Colouring in a FilledCurve, self-intersections and all

Question

I have a (vaguely) complex curve with some self-intersections, and I would like to add a filling to the interior. However, the recommended method (of turning Lines into FilledCurves), i.e. by doing something like

ParametricPlot[
  {Cos[t] + 2 Cos[2 t], Sin[t] - 2 Sin[2 t]}
  , {t, 0, 2 π}
  , Frame -> True
  ] /. {Line[pts_] :> {FilledCurve[{Line[pts]}]}}

is unsatisfactory, since, as the documentation puts it,

Filled curves can be non-convex and intersect themselves. Self-intersecting curves are filled according to an even-odd rule that alternates between filling and not at each crossing.

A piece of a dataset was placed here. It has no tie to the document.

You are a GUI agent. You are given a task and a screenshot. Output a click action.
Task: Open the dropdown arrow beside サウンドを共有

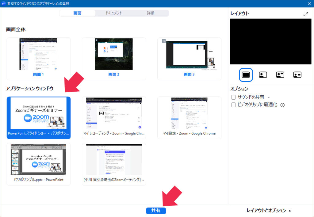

This puts a big hole in the middle of my figure that I would also like to fill:

Mathematica graphics

How can I control the filling in that hole?

ParametricPlot[ r {Cos[t] + 2 Cos[2 t], Sin[t] - 2 Sin[2 t]}, {t, 0, 2 Pi}, {r, 0, 1}, Frame -> True] — Bob Hanlon, Jun 05 '17 at 00:43
@Bob That's nowhere near sufficient - try e.g. changing the weight between the two components. — Emilio Pisanty, Jun 05 '17 at 00:49
That Mathematica does not have an option to disable this behavior is a pretty significant limitation compared to, say, SVG. — , Jun 05 '17 at 01:22

kglr · Answer 1 · 2017-06-05T23:40:22.420

4

pp = ParametricPlot[{Cos[t] + 2 Cos[2 t], Sin[t] - 2 Sin[2 t]}, {t, 0, 2 π} , 
        Frame -> True ] /. {Line[pts_] :> {FilledCurve[Line@pts]}};

bdg = BoundaryDiscretizeGraphics[pp[[1]], Frame->True]

Mathematica graphics

 BoundaryDiscretizeGraphics[pp[[1]], Frame->True, 
   MeshCellStyle -> {{1, All} -> Directive[Thick, Blue], {2} -> Yellow}]

Mathematica graphics

Or, use bdg in RegionPlot (thanks: @Mr.Wizard):

 RegionPlot @ bdg

Mathematica graphics

Note: In version 11, bdg = BoundaryDiscretizeGraphics @@ pp also works.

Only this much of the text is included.